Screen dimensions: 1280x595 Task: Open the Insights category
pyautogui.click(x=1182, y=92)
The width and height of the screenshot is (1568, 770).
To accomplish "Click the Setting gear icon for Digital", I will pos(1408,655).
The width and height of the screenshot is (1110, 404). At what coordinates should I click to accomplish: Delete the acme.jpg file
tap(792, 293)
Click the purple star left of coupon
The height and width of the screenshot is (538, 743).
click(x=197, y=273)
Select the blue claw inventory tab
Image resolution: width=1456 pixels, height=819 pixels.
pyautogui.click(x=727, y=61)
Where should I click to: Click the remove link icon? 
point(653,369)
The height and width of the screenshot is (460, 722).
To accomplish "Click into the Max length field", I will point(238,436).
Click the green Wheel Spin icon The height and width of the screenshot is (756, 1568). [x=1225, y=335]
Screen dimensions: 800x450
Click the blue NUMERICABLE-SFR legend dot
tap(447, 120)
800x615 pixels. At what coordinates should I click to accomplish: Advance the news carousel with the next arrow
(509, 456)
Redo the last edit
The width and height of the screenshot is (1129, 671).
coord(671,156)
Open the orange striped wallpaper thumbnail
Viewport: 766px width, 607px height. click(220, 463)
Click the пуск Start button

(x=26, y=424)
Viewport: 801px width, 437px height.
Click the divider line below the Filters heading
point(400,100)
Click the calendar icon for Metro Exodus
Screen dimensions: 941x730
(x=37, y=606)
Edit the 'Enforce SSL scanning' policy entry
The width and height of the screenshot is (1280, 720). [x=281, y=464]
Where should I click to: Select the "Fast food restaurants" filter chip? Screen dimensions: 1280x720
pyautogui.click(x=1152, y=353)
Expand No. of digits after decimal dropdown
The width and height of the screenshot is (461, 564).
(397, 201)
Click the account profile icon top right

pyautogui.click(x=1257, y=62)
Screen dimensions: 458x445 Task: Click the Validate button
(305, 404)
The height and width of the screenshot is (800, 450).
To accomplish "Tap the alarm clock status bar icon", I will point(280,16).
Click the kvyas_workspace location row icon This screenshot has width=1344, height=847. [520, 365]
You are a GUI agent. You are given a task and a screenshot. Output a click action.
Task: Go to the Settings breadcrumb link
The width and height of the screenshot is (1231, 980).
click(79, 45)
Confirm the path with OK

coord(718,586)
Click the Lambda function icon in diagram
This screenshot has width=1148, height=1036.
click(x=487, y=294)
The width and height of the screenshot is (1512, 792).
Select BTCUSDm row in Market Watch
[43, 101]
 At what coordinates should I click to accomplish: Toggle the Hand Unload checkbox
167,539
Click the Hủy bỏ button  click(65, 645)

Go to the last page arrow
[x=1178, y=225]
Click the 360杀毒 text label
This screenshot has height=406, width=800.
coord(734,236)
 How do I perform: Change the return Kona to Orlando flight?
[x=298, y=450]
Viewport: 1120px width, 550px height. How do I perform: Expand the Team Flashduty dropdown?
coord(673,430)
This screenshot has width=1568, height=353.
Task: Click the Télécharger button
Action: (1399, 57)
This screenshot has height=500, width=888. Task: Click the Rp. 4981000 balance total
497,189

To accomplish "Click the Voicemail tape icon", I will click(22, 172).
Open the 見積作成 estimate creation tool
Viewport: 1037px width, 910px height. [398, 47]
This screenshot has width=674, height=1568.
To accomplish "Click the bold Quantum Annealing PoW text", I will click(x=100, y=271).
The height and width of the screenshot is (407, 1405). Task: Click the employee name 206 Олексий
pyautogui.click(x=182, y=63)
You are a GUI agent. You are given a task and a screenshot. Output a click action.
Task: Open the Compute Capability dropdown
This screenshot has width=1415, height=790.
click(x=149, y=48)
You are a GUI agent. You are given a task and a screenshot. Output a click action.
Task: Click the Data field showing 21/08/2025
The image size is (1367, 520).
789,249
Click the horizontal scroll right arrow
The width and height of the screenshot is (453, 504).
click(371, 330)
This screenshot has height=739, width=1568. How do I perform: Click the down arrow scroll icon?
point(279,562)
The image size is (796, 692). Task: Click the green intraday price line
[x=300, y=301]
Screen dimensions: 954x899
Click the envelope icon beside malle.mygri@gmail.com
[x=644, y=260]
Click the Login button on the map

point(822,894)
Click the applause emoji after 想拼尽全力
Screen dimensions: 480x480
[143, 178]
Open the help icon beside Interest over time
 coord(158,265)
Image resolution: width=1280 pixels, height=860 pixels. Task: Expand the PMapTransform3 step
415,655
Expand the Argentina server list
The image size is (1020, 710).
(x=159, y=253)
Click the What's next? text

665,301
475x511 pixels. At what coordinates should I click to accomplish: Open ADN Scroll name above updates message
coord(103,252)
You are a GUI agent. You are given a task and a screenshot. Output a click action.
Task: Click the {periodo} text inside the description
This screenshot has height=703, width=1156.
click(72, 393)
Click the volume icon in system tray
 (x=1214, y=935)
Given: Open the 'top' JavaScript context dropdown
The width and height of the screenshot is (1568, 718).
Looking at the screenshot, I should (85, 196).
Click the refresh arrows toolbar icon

+++++

:: WORK INSTRUCTION ::
The full data, repeated exactly, is the only acceptable output.

:: ANSWER AREA ::
Screen dimensions: 1280x595 Task: Open the Insights category
pyautogui.click(x=1182, y=92)
The width and height of the screenshot is (1568, 770).
To accomplish "Click the Setting gear icon for Digital", I will pos(1408,655).
The width and height of the screenshot is (1110, 404). At what coordinates should I click to accomplish: Delete the acme.jpg file
tap(792, 293)
Click the purple star left of coupon
The height and width of the screenshot is (538, 743).
click(x=197, y=273)
Select the blue claw inventory tab
Image resolution: width=1456 pixels, height=819 pixels.
pyautogui.click(x=727, y=61)
Where should I click to: Click the remove link icon? 
point(653,369)
The height and width of the screenshot is (460, 722).
To accomplish "Click into the Max length field", I will point(238,436).
Click the green Wheel Spin icon The height and width of the screenshot is (756, 1568). [x=1225, y=335]
Screen dimensions: 800x450
Click the blue NUMERICABLE-SFR legend dot
tap(447, 120)
800x615 pixels. At what coordinates should I click to accomplish: Advance the news carousel with the next arrow
(509, 456)
Redo the last edit
The width and height of the screenshot is (1129, 671).
coord(671,156)
Open the orange striped wallpaper thumbnail
Viewport: 766px width, 607px height. click(220, 463)
Click the пуск Start button

(x=26, y=424)
Viewport: 801px width, 437px height.
Click the divider line below the Filters heading
point(400,100)
Click the calendar icon for Metro Exodus
Screen dimensions: 941x730
(x=37, y=606)
Edit the 'Enforce SSL scanning' policy entry
The width and height of the screenshot is (1280, 720). [x=281, y=464]
Where should I click to: Select the "Fast food restaurants" filter chip? Screen dimensions: 1280x720
pyautogui.click(x=1152, y=353)
Expand No. of digits after decimal dropdown
The width and height of the screenshot is (461, 564).
(397, 201)
Click the account profile icon top right

pyautogui.click(x=1257, y=62)
Screen dimensions: 458x445 Task: Click the Validate button
(305, 404)
The height and width of the screenshot is (800, 450).
To accomplish "Tap the alarm clock status bar icon", I will point(280,16).
Click the kvyas_workspace location row icon This screenshot has width=1344, height=847. [520, 365]
You are a GUI agent. You are given a task and a screenshot. Output a click action.
Task: Go to the Settings breadcrumb link
The width and height of the screenshot is (1231, 980).
click(79, 45)
Confirm the path with OK

coord(718,586)
Click the Lambda function icon in diagram
This screenshot has width=1148, height=1036.
click(x=487, y=294)
The width and height of the screenshot is (1512, 792).
Select BTCUSDm row in Market Watch
[43, 101]
 At what coordinates should I click to accomplish: Toggle the Hand Unload checkbox
167,539
Click the Hủy bỏ button  click(65, 645)

Go to the last page arrow
[x=1178, y=225]
Click the 360杀毒 text label
This screenshot has height=406, width=800.
coord(734,236)
 How do I perform: Change the return Kona to Orlando flight?
[x=298, y=450]
Viewport: 1120px width, 550px height. How do I perform: Expand the Team Flashduty dropdown?
coord(673,430)
This screenshot has width=1568, height=353.
Task: Click the Télécharger button
Action: (1399, 57)
This screenshot has height=500, width=888. Task: Click the Rp. 4981000 balance total
497,189

To accomplish "Click the Voicemail tape icon", I will click(22, 172).
Open the 見積作成 estimate creation tool
Viewport: 1037px width, 910px height. [398, 47]
This screenshot has width=674, height=1568.
To accomplish "Click the bold Quantum Annealing PoW text", I will click(x=100, y=271).
The height and width of the screenshot is (407, 1405). Task: Click the employee name 206 Олексий
pyautogui.click(x=182, y=63)
You are a GUI agent. You are given a task and a screenshot. Output a click action.
Task: Open the Compute Capability dropdown
This screenshot has width=1415, height=790.
click(x=149, y=48)
You are a GUI agent. You are given a task and a screenshot. Output a click action.
Task: Click the Data field showing 21/08/2025
The image size is (1367, 520).
789,249
Click the horizontal scroll right arrow
The width and height of the screenshot is (453, 504).
click(371, 330)
This screenshot has height=739, width=1568. How do I perform: Click the down arrow scroll icon?
point(279,562)
The image size is (796, 692). Task: Click the green intraday price line
[x=300, y=301]
Screen dimensions: 954x899
Click the envelope icon beside malle.mygri@gmail.com
[x=644, y=260]
Click the Login button on the map

point(822,894)
Click the applause emoji after 想拼尽全力
Screen dimensions: 480x480
[143, 178]
Open the help icon beside Interest over time
 coord(158,265)
Image resolution: width=1280 pixels, height=860 pixels. Task: Expand the PMapTransform3 step
415,655
Expand the Argentina server list
The image size is (1020, 710).
(x=159, y=253)
Click the What's next? text

665,301
475x511 pixels. At what coordinates should I click to accomplish: Open ADN Scroll name above updates message
coord(103,252)
You are a GUI agent. You are given a task and a screenshot. Output a click action.
Task: Click the {periodo} text inside the description
This screenshot has height=703, width=1156.
click(72, 393)
Click the volume icon in system tray
 (x=1214, y=935)
Given: Open the 'top' JavaScript context dropdown
The width and height of the screenshot is (1568, 718).
Looking at the screenshot, I should (85, 196).
Click the refresh arrows toolbar icon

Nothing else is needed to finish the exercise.